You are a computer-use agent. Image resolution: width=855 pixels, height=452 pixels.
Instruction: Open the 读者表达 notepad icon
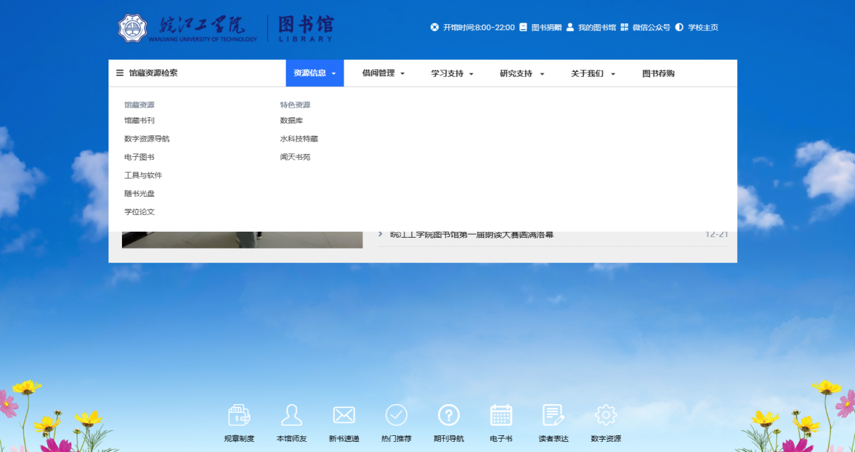pyautogui.click(x=553, y=415)
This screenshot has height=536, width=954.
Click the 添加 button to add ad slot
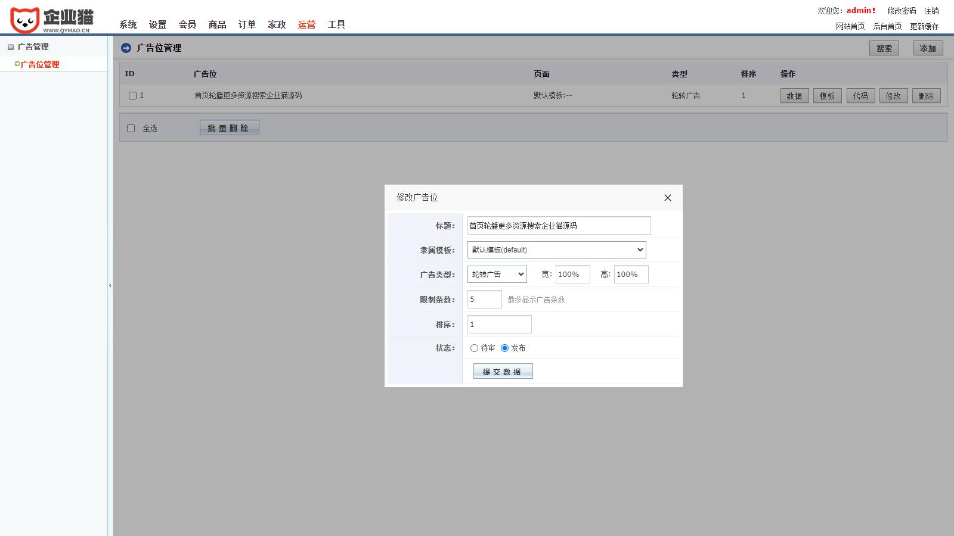click(927, 48)
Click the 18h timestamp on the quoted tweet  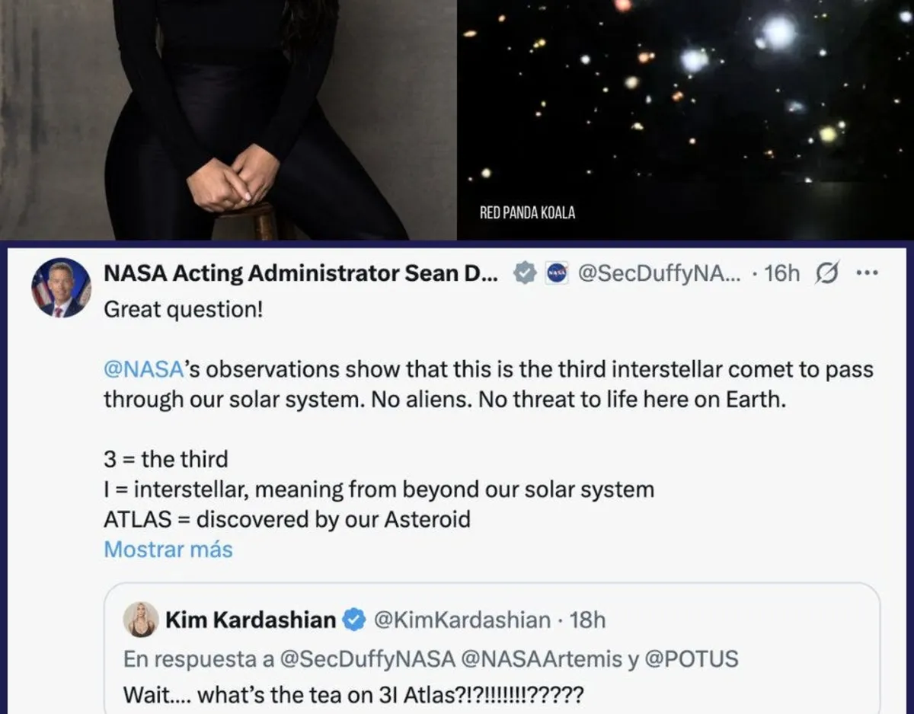(x=587, y=620)
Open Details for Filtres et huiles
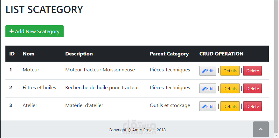 [230, 89]
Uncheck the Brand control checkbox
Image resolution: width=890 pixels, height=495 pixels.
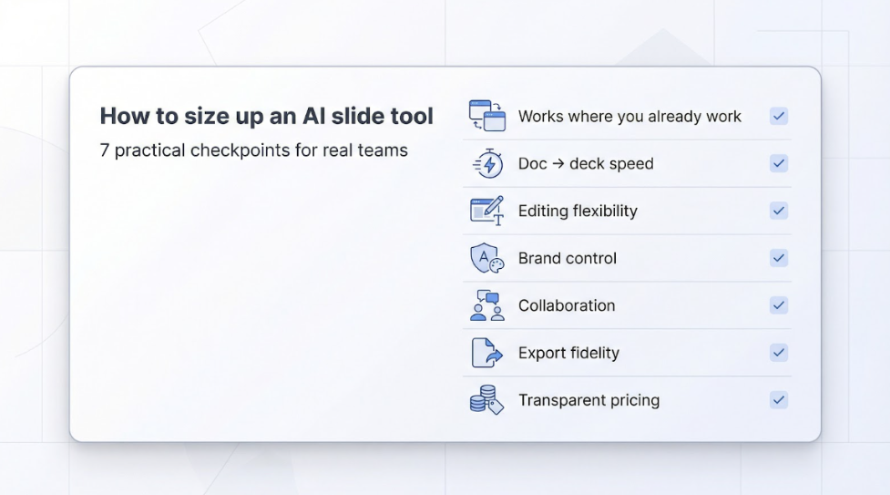(x=779, y=258)
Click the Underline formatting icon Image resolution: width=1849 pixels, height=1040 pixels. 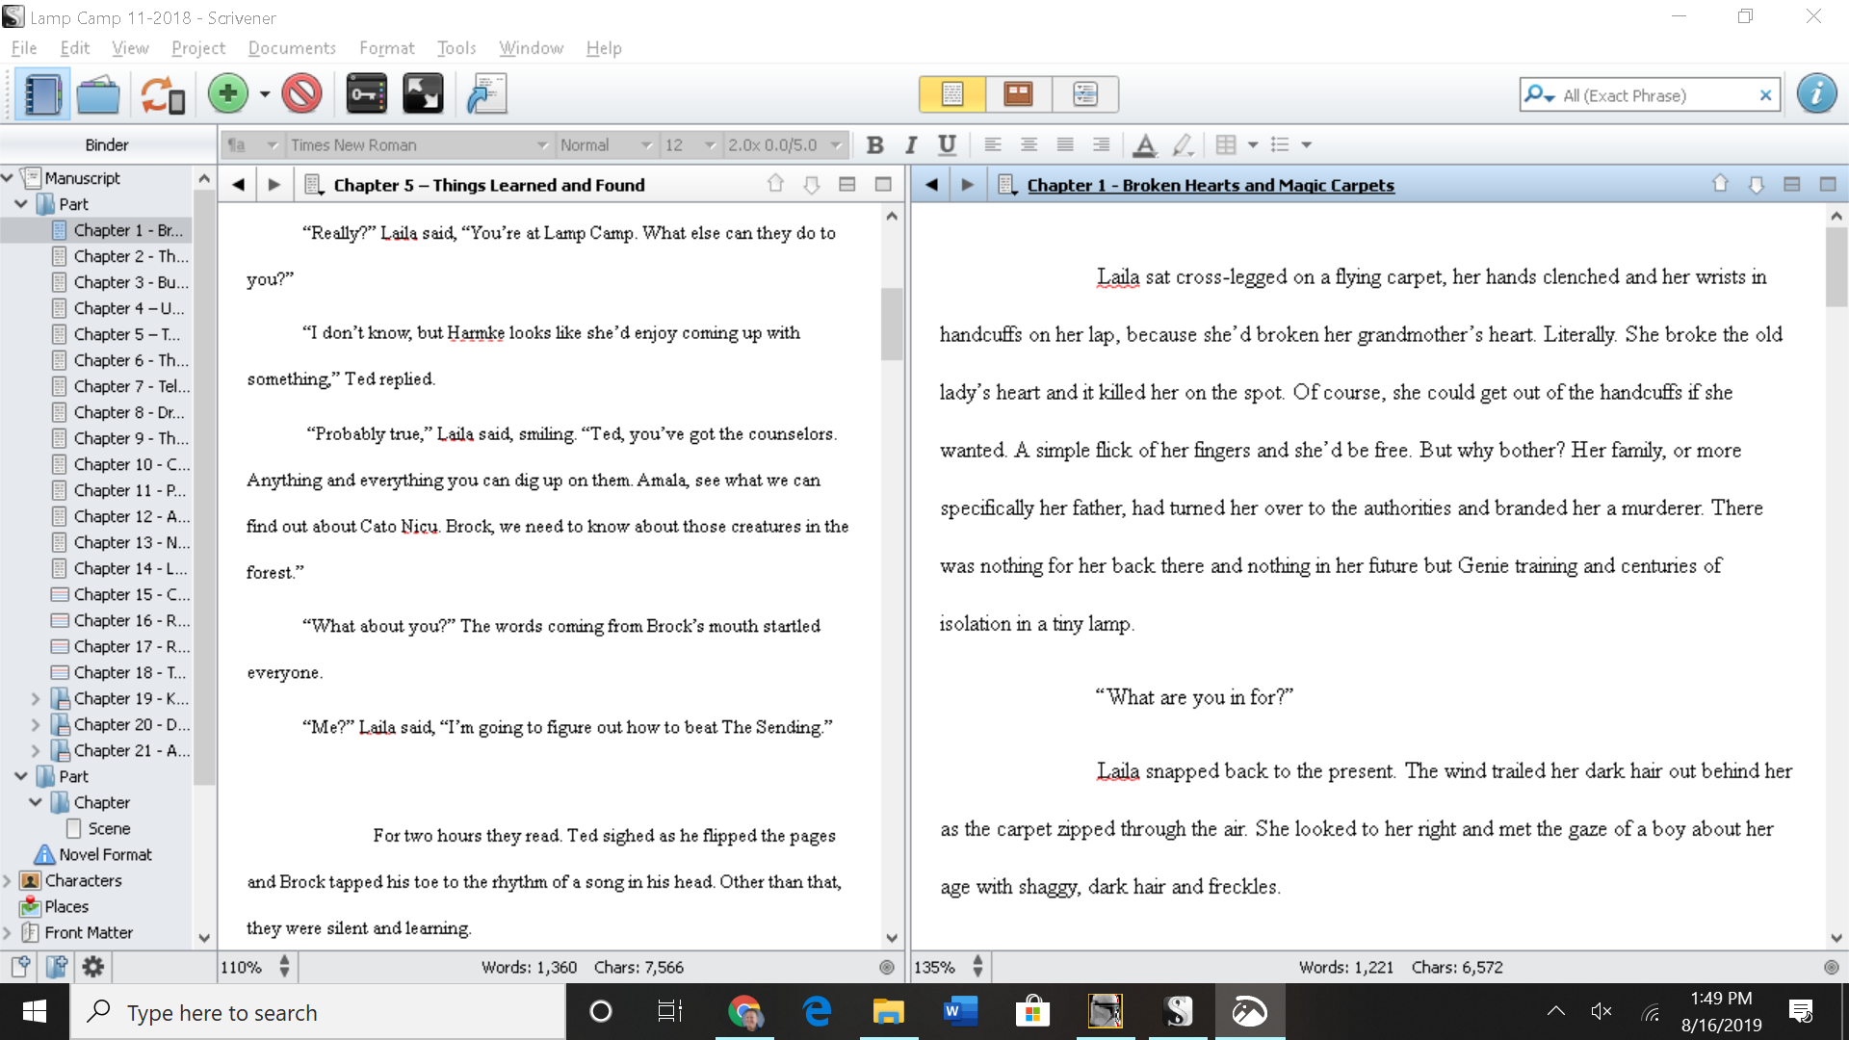coord(948,143)
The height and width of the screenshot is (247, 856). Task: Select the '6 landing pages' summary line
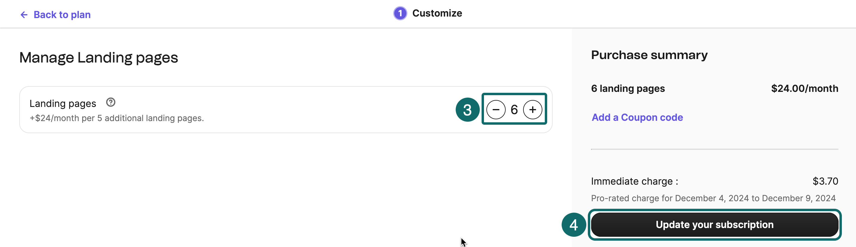click(x=628, y=88)
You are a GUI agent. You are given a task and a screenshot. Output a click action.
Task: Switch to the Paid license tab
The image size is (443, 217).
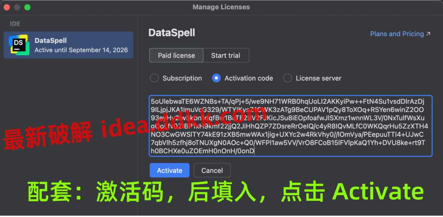click(x=176, y=55)
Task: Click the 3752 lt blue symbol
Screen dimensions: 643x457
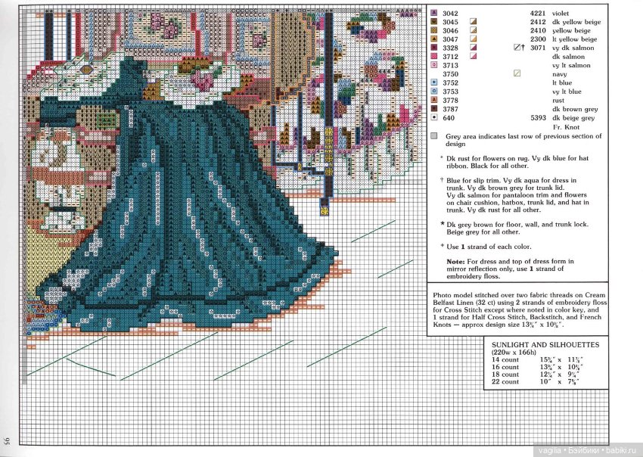Action: 433,83
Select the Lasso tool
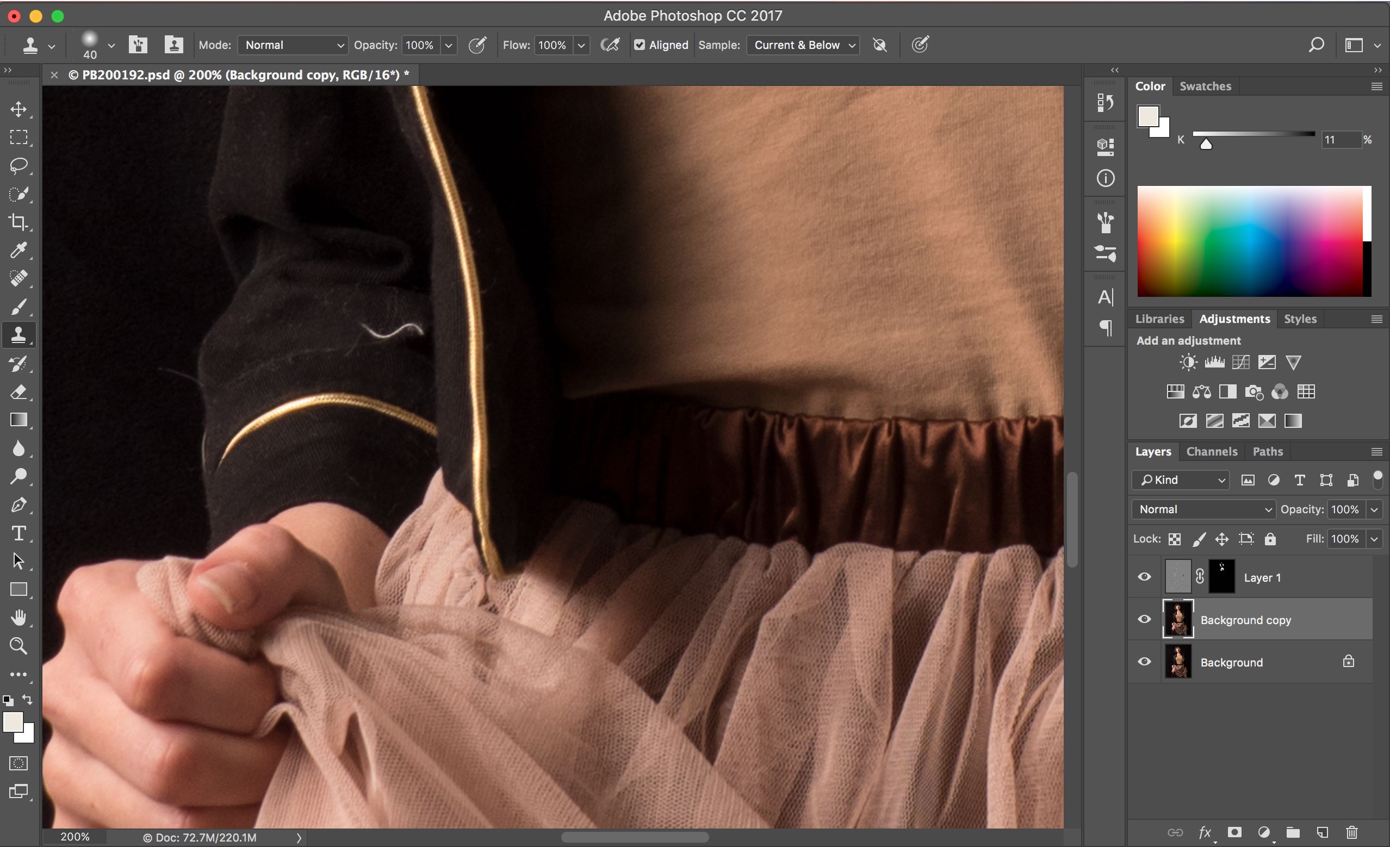This screenshot has height=847, width=1390. click(19, 165)
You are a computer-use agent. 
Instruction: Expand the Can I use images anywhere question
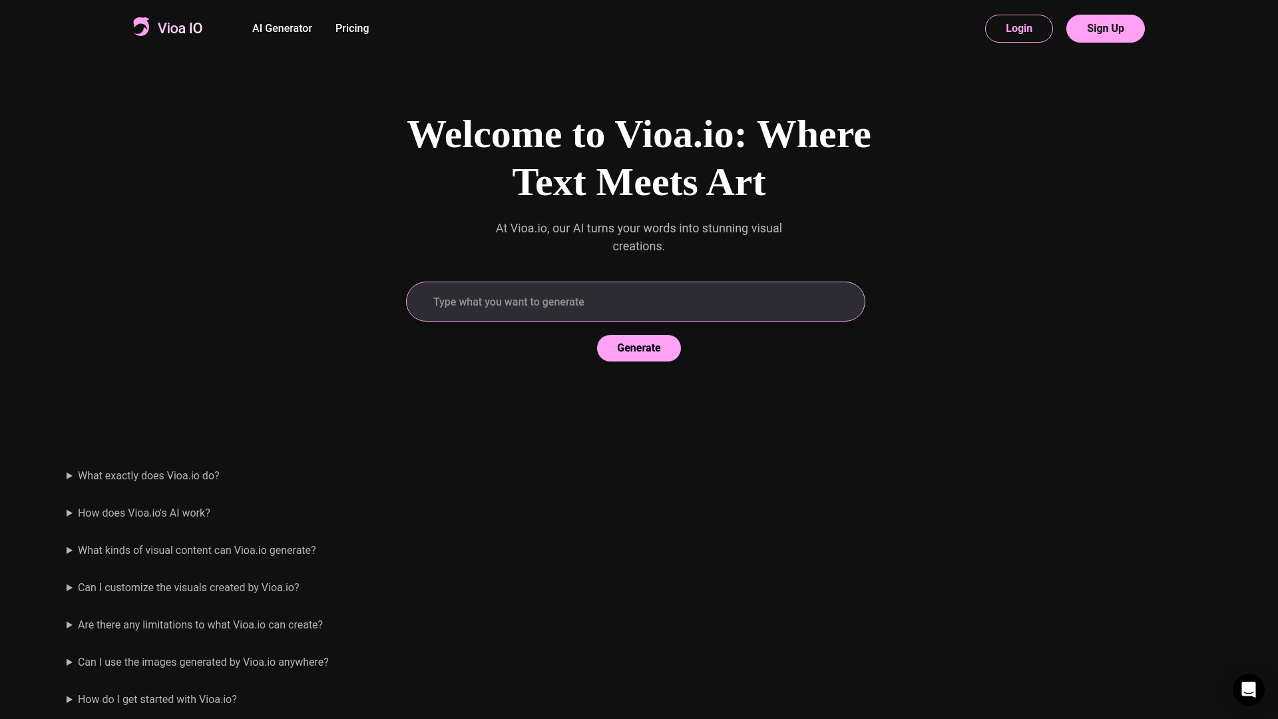click(x=69, y=662)
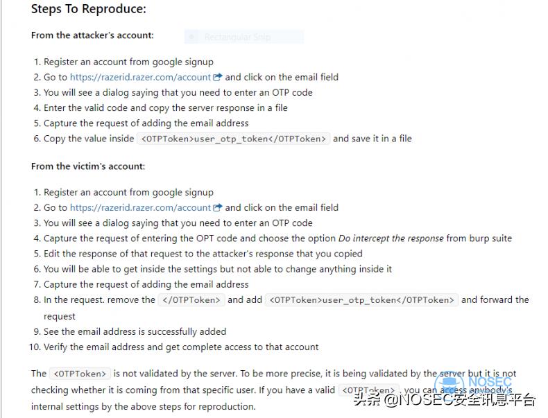Click the "Edit the response of that request" step
548x418 pixels.
click(203, 254)
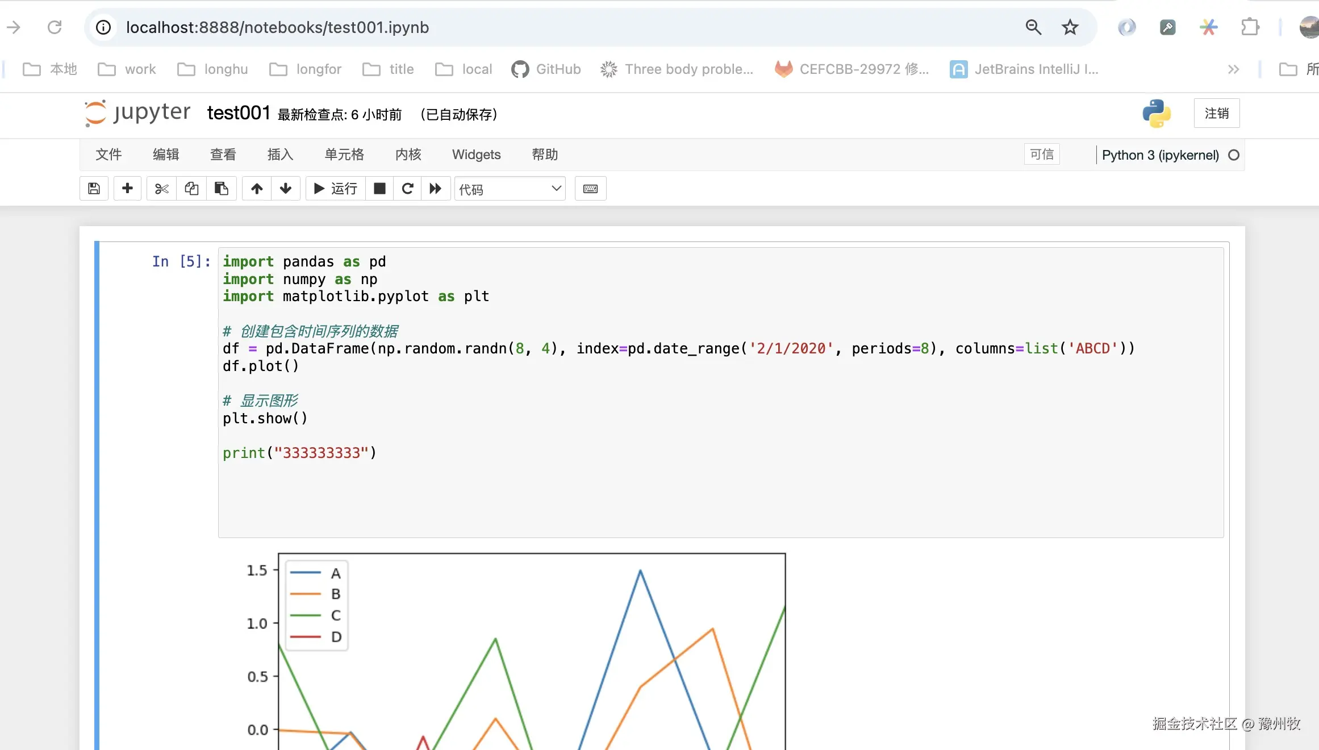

*Your instructions*
Reproduce verbatim the part of the material that opens with the line containing "The height and" and closes with the line containing "This screenshot has height=847, width=1390.", leaving out the pictures.

*Result of this task*
The height and width of the screenshot is (247, 856). Task: Select the '6 landing pages' summary line
click(x=628, y=88)
You are a GUI agent. You are given a task and a screenshot. Output a click action.
Task: Switch to the Paid license tab
The image size is (443, 217).
click(x=176, y=55)
Task: Click the 3752 lt blue symbol
Screen dimensions: 643x457
Action: 433,83
Select the Lasso tool
This screenshot has height=847, width=1390. click(19, 165)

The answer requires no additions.